### Work to complete
Output all the entries below. Each must match exactly.

=== Extracted material ===

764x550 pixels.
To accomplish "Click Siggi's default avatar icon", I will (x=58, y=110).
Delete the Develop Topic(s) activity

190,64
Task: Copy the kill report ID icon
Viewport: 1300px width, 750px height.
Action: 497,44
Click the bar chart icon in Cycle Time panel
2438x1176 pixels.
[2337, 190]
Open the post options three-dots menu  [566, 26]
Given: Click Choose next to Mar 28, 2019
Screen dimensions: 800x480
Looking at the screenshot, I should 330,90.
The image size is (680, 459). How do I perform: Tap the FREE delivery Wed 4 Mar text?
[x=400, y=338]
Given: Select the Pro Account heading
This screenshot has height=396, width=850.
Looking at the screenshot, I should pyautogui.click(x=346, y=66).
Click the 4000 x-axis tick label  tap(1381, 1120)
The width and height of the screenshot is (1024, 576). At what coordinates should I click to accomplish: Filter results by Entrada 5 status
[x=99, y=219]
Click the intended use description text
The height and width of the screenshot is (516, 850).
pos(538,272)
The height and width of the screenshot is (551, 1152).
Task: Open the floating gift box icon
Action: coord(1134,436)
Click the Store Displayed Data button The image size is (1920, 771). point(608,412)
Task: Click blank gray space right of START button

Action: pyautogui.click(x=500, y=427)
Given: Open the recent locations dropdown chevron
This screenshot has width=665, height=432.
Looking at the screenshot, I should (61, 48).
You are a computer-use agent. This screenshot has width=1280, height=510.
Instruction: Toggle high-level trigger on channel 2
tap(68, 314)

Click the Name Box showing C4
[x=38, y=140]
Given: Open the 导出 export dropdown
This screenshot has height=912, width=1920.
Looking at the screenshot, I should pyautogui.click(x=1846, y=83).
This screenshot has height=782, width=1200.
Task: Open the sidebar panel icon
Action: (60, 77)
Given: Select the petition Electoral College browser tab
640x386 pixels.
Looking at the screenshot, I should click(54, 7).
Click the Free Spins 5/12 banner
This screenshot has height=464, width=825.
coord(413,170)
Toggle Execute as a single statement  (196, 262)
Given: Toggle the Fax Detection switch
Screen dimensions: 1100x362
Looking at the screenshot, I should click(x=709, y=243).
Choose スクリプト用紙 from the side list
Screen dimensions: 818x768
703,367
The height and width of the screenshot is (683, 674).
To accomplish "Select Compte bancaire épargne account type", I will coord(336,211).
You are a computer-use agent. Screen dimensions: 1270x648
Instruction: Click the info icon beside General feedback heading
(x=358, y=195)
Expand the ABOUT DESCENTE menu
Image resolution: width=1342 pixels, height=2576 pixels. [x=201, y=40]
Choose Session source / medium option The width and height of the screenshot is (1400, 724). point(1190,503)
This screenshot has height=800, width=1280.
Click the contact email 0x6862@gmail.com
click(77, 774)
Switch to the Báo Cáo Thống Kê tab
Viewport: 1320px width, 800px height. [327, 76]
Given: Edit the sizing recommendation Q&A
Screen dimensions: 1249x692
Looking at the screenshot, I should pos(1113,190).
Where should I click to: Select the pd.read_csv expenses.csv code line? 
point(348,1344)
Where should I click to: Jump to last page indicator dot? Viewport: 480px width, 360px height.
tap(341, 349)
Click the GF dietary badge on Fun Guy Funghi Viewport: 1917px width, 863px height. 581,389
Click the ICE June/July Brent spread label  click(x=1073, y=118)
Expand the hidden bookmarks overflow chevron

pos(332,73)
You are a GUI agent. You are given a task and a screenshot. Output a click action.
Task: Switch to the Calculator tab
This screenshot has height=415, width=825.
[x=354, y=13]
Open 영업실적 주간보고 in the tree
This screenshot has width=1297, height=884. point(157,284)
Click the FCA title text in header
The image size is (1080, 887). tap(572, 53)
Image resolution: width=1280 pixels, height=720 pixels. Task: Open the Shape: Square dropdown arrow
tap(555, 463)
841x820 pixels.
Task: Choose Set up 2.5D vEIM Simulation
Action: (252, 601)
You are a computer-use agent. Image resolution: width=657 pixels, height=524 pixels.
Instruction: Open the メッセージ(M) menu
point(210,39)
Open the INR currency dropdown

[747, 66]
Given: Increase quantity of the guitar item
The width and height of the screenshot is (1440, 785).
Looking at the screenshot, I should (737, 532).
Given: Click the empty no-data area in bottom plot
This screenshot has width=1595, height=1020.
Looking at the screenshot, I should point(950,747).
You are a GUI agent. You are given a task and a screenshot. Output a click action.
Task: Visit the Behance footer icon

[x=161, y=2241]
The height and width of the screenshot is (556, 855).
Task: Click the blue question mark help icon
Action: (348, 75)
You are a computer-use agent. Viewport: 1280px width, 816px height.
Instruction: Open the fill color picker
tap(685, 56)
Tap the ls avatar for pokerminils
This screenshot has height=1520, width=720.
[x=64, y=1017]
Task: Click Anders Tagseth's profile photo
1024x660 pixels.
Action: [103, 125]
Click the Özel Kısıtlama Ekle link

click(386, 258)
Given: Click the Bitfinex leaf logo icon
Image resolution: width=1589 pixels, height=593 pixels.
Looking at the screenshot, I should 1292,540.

===

### Answer section
764x550 pixels.
To accomplish "Click Siggi's default avatar icon", I will (x=58, y=110).
Delete the Develop Topic(s) activity

190,64
Task: Copy the kill report ID icon
Viewport: 1300px width, 750px height.
Action: 497,44
Click the bar chart icon in Cycle Time panel
2438x1176 pixels.
[2337, 190]
Open the post options three-dots menu  [566, 26]
Given: Click Choose next to Mar 28, 2019
Screen dimensions: 800x480
Looking at the screenshot, I should 330,90.
The image size is (680, 459). How do I perform: Tap the FREE delivery Wed 4 Mar text?
[x=400, y=338]
Given: Select the Pro Account heading
This screenshot has height=396, width=850.
Looking at the screenshot, I should pyautogui.click(x=346, y=66).
Click the 4000 x-axis tick label  tap(1381, 1120)
The width and height of the screenshot is (1024, 576). At what coordinates should I click to accomplish: Filter results by Entrada 5 status
[x=99, y=219]
Click the intended use description text
The height and width of the screenshot is (516, 850).
pos(538,272)
The height and width of the screenshot is (551, 1152).
Task: Open the floating gift box icon
Action: coord(1134,436)
Click the Store Displayed Data button The image size is (1920, 771). point(608,412)
Task: Click blank gray space right of START button

Action: pyautogui.click(x=500, y=427)
Given: Open the recent locations dropdown chevron
This screenshot has width=665, height=432.
Looking at the screenshot, I should (61, 48).
You are a computer-use agent. This screenshot has width=1280, height=510.
Instruction: Toggle high-level trigger on channel 2
tap(68, 314)

Click the Name Box showing C4
[x=38, y=140]
Given: Open the 导出 export dropdown
This screenshot has height=912, width=1920.
Looking at the screenshot, I should pyautogui.click(x=1846, y=83).
This screenshot has height=782, width=1200.
Task: Open the sidebar panel icon
Action: (60, 77)
Given: Select the petition Electoral College browser tab
640x386 pixels.
Looking at the screenshot, I should click(54, 7).
Click the Free Spins 5/12 banner
This screenshot has height=464, width=825.
coord(413,170)
Toggle Execute as a single statement  (196, 262)
Given: Toggle the Fax Detection switch
Screen dimensions: 1100x362
Looking at the screenshot, I should click(x=709, y=243).
Choose スクリプト用紙 from the side list
Screen dimensions: 818x768
703,367
The height and width of the screenshot is (683, 674).
To accomplish "Select Compte bancaire épargne account type", I will coord(336,211).
You are a computer-use agent. Screen dimensions: 1270x648
Instruction: Click the info icon beside General feedback heading
(x=358, y=195)
Expand the ABOUT DESCENTE menu
Image resolution: width=1342 pixels, height=2576 pixels. [x=201, y=40]
Choose Session source / medium option The width and height of the screenshot is (1400, 724). point(1190,503)
This screenshot has height=800, width=1280.
Click the contact email 0x6862@gmail.com
click(77, 774)
Switch to the Báo Cáo Thống Kê tab
Viewport: 1320px width, 800px height. [327, 76]
Given: Edit the sizing recommendation Q&A
Screen dimensions: 1249x692
Looking at the screenshot, I should pos(1113,190).
Where should I click to: Select the pd.read_csv expenses.csv code line? 
point(348,1344)
Where should I click to: Jump to last page indicator dot? Viewport: 480px width, 360px height.
tap(341, 349)
Click the GF dietary badge on Fun Guy Funghi Viewport: 1917px width, 863px height. 581,389
Click the ICE June/July Brent spread label  click(x=1073, y=118)
Expand the hidden bookmarks overflow chevron

pos(332,73)
You are a GUI agent. You are given a task and a screenshot. Output a click action.
Task: Switch to the Calculator tab
This screenshot has height=415, width=825.
[x=354, y=13]
Open 영업실적 주간보고 in the tree
This screenshot has width=1297, height=884. point(157,284)
Click the FCA title text in header
The image size is (1080, 887). tap(572, 53)
Image resolution: width=1280 pixels, height=720 pixels. Task: Open the Shape: Square dropdown arrow
tap(555, 463)
841x820 pixels.
Task: Choose Set up 2.5D vEIM Simulation
Action: (252, 601)
You are a computer-use agent. Image resolution: width=657 pixels, height=524 pixels.
Instruction: Open the メッセージ(M) menu
point(210,39)
Open the INR currency dropdown

[747, 66]
Given: Increase quantity of the guitar item
The width and height of the screenshot is (1440, 785).
Looking at the screenshot, I should (737, 532).
Given: Click the empty no-data area in bottom plot
This screenshot has width=1595, height=1020.
Looking at the screenshot, I should point(950,747).
You are a GUI agent. You are given a task and a screenshot. Output a click action.
Task: Visit the Behance footer icon

[x=161, y=2241]
The height and width of the screenshot is (556, 855).
Task: Click the blue question mark help icon
Action: (348, 75)
You are a computer-use agent. Viewport: 1280px width, 816px height.
Instruction: Open the fill color picker
tap(685, 56)
Tap the ls avatar for pokerminils
This screenshot has height=1520, width=720.
[x=64, y=1017]
Task: Click Anders Tagseth's profile photo
1024x660 pixels.
Action: [103, 125]
Click the Özel Kısıtlama Ekle link

click(386, 258)
Given: Click the Bitfinex leaf logo icon
Image resolution: width=1589 pixels, height=593 pixels.
Looking at the screenshot, I should 1292,540.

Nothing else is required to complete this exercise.